Figure 2 shows in more detail how peaks in oil prices have been falling since 2008. While it doesn’t include early January 2020 oil prices, even these prices would be below the dotted line.

Figure 2. Inflation adjusted weekly average Brent Oil price, based on EIA oil spot prices and US CPI-urban inflation.

Oil prices can temporarily spike because of inadequate supply or fear of war. However, to keep oil prices up, there needs to be an increase in “demand” for finished goods and services made with commodities. Workers need to be able to afford to purchase more goods such as new homes, cars, and cell phones. Governments need to be able to afford to purchase new goods such as paved roads and school buildings.

At this point, the world economy is struggling with a lack of affordability in finished goods and services. This lack of affordability is what causes oil and other commodity prices to tend to fall, rather than to rise. Lack of affordability comes when too many would-be buyers have low wages or no income at all. Wage disparity tends to rise with globalization. It also tends to rise with increased specialization. A few highly trained workers earn high wages, but many others are left with low wages or no job at all.

It is the fact that we do not have a way of making the affordability of finished goods rise that leads me to believe that oil prices will remain low. Raising minimum wages tends to encourage more mechanization of processes and thus tends to lower total employment. Interest rates cannot be brought much lower, nor can the terms of loans be extended much longer. If such changes were available, they would enhance affordability and thus help prevent low commodity prices and recession.

[2] World oil production seems likely to fall by 1% or more in 2020 because of low oil prices.

Quarterly oil production data of the US Energy Information Administration shows the following pattern:

Figure 3. Quarterly World Crude Oil and Natural Gas Liquids production, based on EIA international data through September 2019. This is a fairly broad definition of oil. It does not include biofuels because their production tends to be seasonal.

§ **TO BE DONE**
a – Say whether each statement agrees with the oil price passage, answering yes or no and quoting the words that decide it: (i) raising minimum wages tends to increase total employment; (ii) wage disparity tends to rise with globalization; (iii) the production data in Figure 3 include biofuels.
b – According to the oil price passage, by how much is world oil production likely to fall in 2020?
c – Reproduce a span of the oil price passage, beginning at the words "At this point, the" and stopping after "job at all.".
The rows that come after the oil price passage play no part in any of this.

§ **RECORD SET**
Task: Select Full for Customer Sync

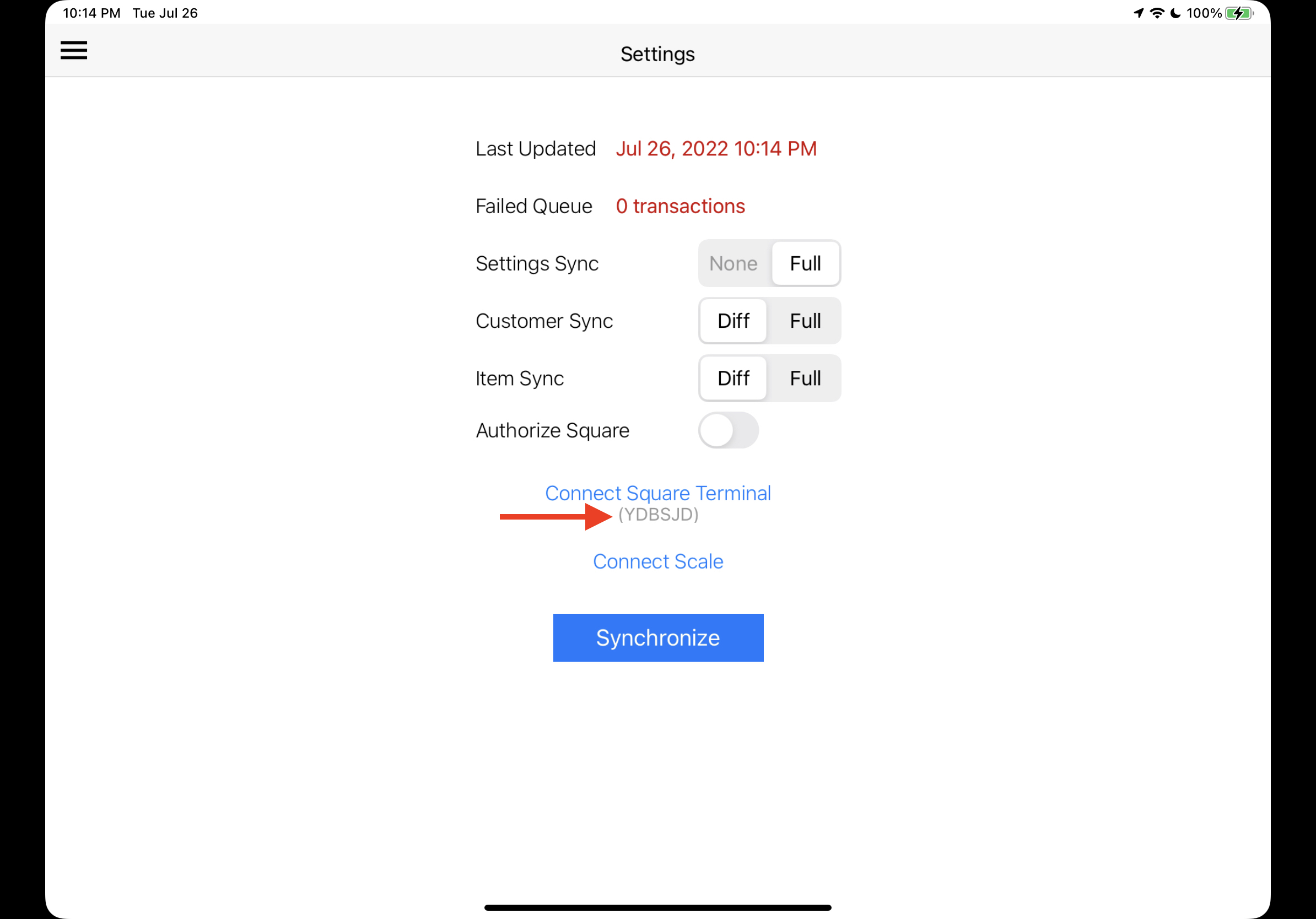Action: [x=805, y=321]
---
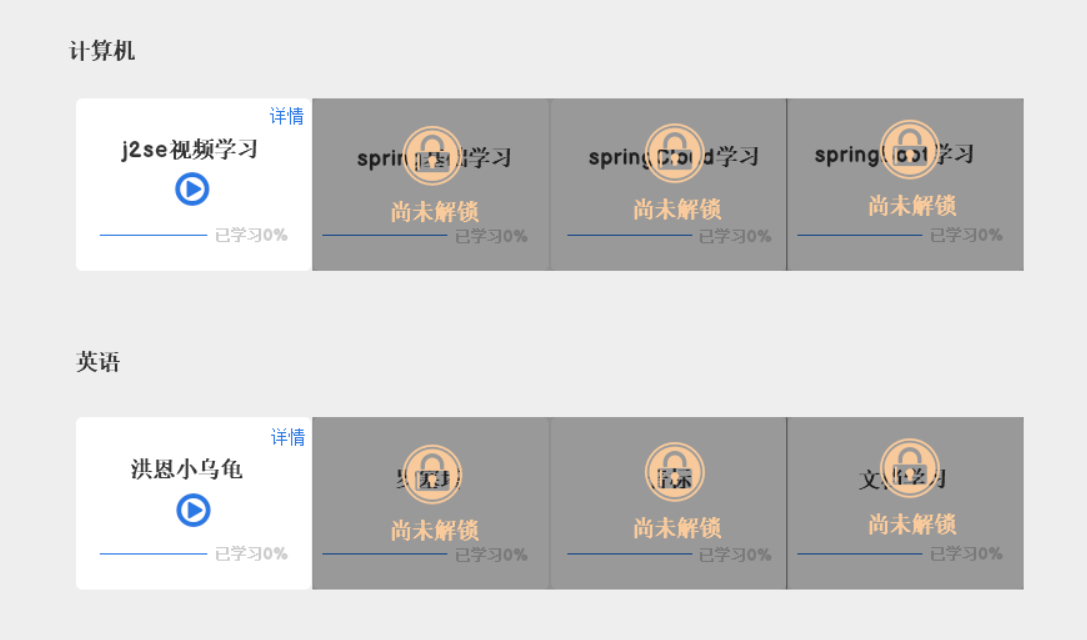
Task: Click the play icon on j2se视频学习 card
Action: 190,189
* * *
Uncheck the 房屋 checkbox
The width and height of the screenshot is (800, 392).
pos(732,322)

§ **SOLUTION SET**
a –
(i) No: "Raising minimum wages tends to encourage more mechanization of processes and thus tends to lower total employment."
(ii) Yes: "Wage disparity tends to rise with globalization."
(iii) No: "It does not include biofuels because their production tends to be seasonal."

b – By 1% or more.

c –
At this point, the world economy is struggling with a lack of affordability in finished goods and services. This lack of affordability is what causes oil and other commodity prices to tend to fall, rather than to rise. Lack of affordability comes when too many would-be buyers have low wages or no income at all. Wage disparity tends to rise with globalization. It also tends to rise with increased specialization. A few highly trained workers earn high wages, but many others are left with low wages or no job at all.